Stored entries
───

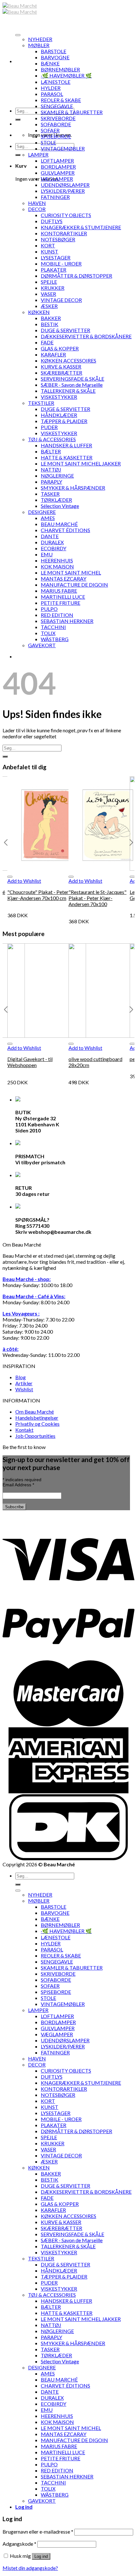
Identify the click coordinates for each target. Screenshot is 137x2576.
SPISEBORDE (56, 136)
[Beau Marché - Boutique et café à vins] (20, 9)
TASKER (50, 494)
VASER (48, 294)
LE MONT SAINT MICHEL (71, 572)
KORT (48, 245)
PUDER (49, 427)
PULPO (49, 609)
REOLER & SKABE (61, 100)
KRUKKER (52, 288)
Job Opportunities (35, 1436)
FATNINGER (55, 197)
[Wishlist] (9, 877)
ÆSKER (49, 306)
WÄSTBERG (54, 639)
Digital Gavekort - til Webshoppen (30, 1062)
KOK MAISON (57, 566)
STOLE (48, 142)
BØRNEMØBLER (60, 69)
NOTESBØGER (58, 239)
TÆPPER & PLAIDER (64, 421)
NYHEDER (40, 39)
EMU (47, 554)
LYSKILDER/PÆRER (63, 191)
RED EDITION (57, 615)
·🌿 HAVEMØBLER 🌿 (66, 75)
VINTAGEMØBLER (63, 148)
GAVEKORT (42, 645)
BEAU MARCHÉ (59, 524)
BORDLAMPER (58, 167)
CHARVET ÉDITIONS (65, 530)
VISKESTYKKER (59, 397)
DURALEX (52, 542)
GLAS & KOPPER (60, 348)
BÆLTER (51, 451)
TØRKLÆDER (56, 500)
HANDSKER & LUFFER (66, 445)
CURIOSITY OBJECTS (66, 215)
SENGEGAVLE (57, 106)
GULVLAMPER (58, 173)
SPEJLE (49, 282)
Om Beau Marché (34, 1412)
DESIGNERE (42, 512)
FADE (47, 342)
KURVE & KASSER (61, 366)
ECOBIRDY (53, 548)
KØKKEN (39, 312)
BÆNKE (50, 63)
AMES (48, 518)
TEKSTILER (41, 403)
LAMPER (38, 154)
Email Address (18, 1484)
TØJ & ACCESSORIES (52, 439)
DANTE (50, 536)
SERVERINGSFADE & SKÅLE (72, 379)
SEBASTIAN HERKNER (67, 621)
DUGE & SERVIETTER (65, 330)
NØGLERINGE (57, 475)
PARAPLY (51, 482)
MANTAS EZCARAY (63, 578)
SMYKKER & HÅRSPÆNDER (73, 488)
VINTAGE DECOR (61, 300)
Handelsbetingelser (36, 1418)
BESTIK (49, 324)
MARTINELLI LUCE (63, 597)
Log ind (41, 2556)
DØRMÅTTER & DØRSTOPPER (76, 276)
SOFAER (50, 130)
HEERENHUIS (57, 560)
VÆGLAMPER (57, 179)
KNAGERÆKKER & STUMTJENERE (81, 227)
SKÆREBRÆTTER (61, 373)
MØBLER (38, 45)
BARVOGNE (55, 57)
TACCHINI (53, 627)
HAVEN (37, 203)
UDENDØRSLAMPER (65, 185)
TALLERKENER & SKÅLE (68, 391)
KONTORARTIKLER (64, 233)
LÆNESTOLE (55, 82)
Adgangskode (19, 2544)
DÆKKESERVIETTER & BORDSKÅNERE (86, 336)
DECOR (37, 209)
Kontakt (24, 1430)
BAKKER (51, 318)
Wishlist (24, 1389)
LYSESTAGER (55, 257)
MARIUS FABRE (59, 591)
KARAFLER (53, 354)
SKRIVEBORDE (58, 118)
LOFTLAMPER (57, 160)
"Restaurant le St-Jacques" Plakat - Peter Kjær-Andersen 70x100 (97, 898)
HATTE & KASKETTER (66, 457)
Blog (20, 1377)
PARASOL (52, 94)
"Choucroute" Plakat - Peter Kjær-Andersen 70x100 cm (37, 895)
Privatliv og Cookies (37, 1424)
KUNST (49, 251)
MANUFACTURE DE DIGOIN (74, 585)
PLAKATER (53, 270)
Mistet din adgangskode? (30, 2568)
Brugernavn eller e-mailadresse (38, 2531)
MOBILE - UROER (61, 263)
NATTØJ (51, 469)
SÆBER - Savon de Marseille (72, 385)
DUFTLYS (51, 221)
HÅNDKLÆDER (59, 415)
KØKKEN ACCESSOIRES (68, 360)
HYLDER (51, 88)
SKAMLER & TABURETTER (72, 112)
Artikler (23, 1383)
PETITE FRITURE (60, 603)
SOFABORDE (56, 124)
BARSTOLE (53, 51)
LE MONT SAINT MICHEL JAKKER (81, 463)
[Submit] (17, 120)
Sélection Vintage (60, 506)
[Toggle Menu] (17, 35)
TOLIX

───

— Your task —
Sift through the entries and copy every line with "SAINT".

— Written solution —
LE MONT SAINT MICHEL (71, 572)
LE MONT SAINT MICHEL JAKKER (81, 463)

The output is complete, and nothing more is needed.